Submission to Inquiry into the Fire and Emergency Services Levy
CPSA welcomes the opportunity to respond to the Inquiry into the fire and emergency services levy. The Fire and Emergency Services Levy (FESL), if implemented using unimproved land values as its main base, has the potential to have a significant impact on the standard of living of low-income people who own and occupy their home. The following comments in response to the Inquiry’s terms of reference are provided:
Policy process and financial modelling underlying the provisions of the Fire and Emergency Services Levy Act 2017
CPSA’s position in relation to the method of revenue collection to fund fire and emergency services proposed for the Fire and Emergency Services Levy Act was that it should not proceed. That position was informed by two main considerations.
First, a previous proposal to raise a levy directly on land owners, rather than indirectly by imposing a levy on insurance companies, was found to be inadvisable as it would lead to cost increases for those paying the levy and would be administratively difficult to boot. While implementing the FESL would ensure that both insured and uninsured property owners would be liable for the levy so that cross-subsidisation would cease (at least between these two groups), the benefit to insured property owners would most likely be erased by higher collection costs.
Second, the proportion of residential property owners who did not insure was small at the time of a 2007 Insurance Council of Australia report:
- 4% of households are not covered by building insurance;
- 28% of households do not have contents insurance;
- Most houses not covered by building insurance are priced below the median;
- 97% of households without contents insurance rent on the private market; 70% of those households consist of young singles;
- 6% of retiree households have no building insurance and 13 % have no contents insurance;
- Non-insurance is closely linked to income – the lower a household’s income, the more likely it is to forego building and contents insurance.

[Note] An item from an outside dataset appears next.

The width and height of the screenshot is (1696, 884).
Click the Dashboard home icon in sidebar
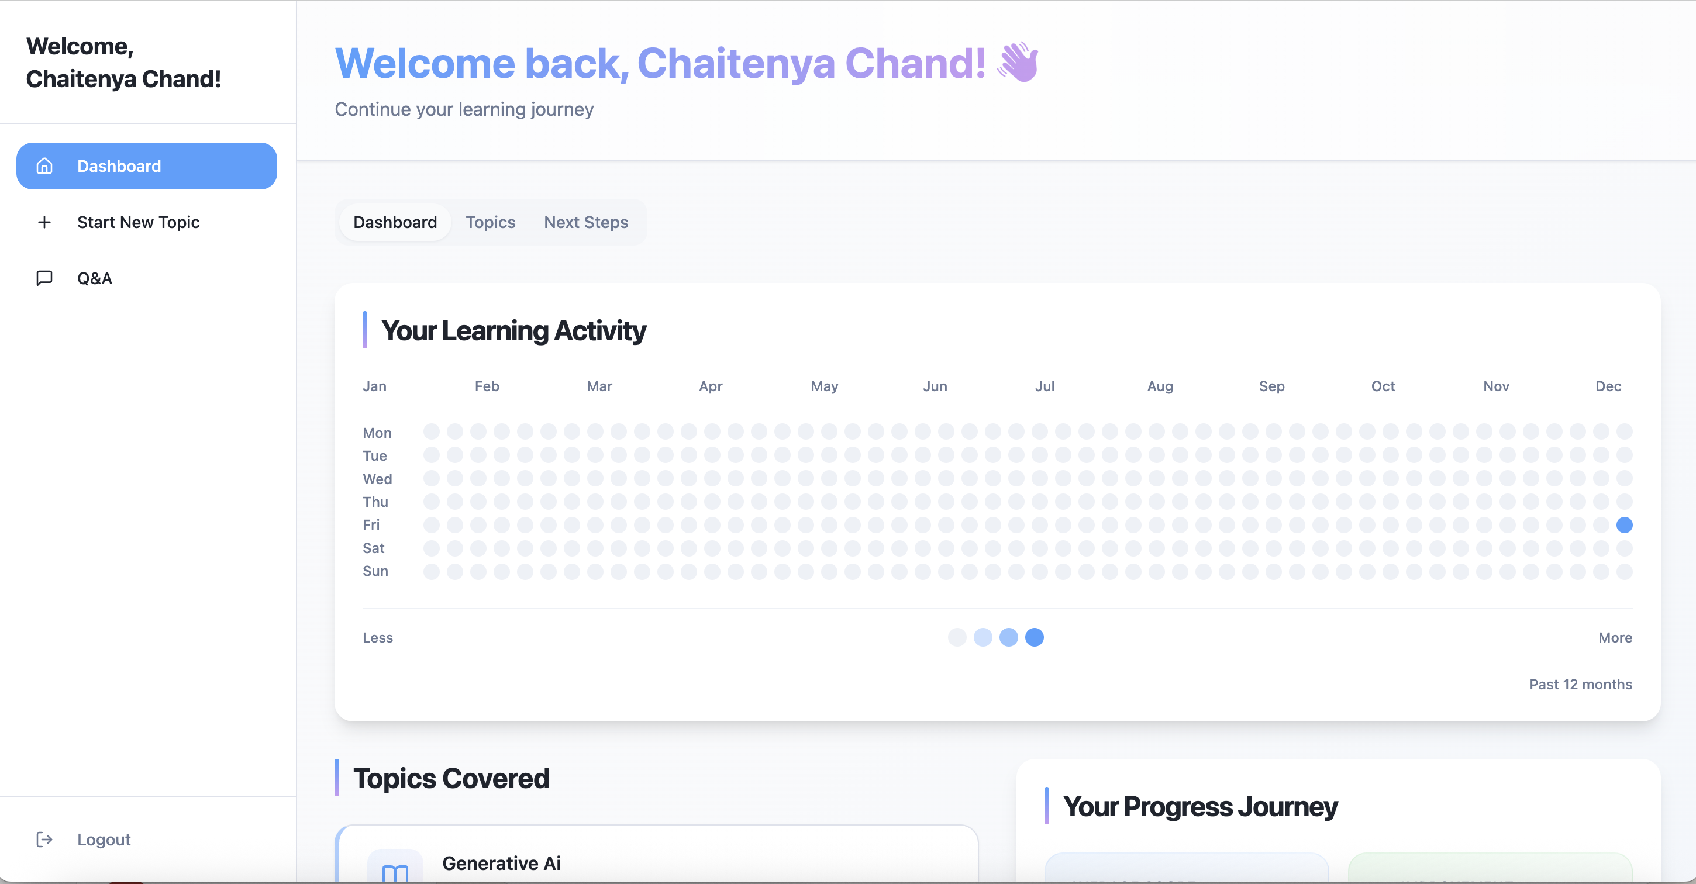[x=44, y=166]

This suggested that those who did not insure pre-dominantly could not afford to insure. Changing the levy to one imposed on property owners directly would cause further financial hardship on uninsured residential property owners.
The NSW Government has only ever made the case for reforming the funding model for fire and emergency services by reference to fairness, or rather unfairness: it is unfair that those who insure should cross-subsidise fire and emergency services for those who don’t insure.
However, the reform of the ‘old’ levy went further than attempting to ensure all property owners paid it. Effectively, the FESL reform also changed the basis of the levy from value insured to unimproved land value. As a result, property owners in urban areas, while jubilant about no longer having to cross-subsidise uninsured land owners, discovered that the amount of the levy they would pay increased dramatically, while those in rural and regional areas discovered that they would pay much less.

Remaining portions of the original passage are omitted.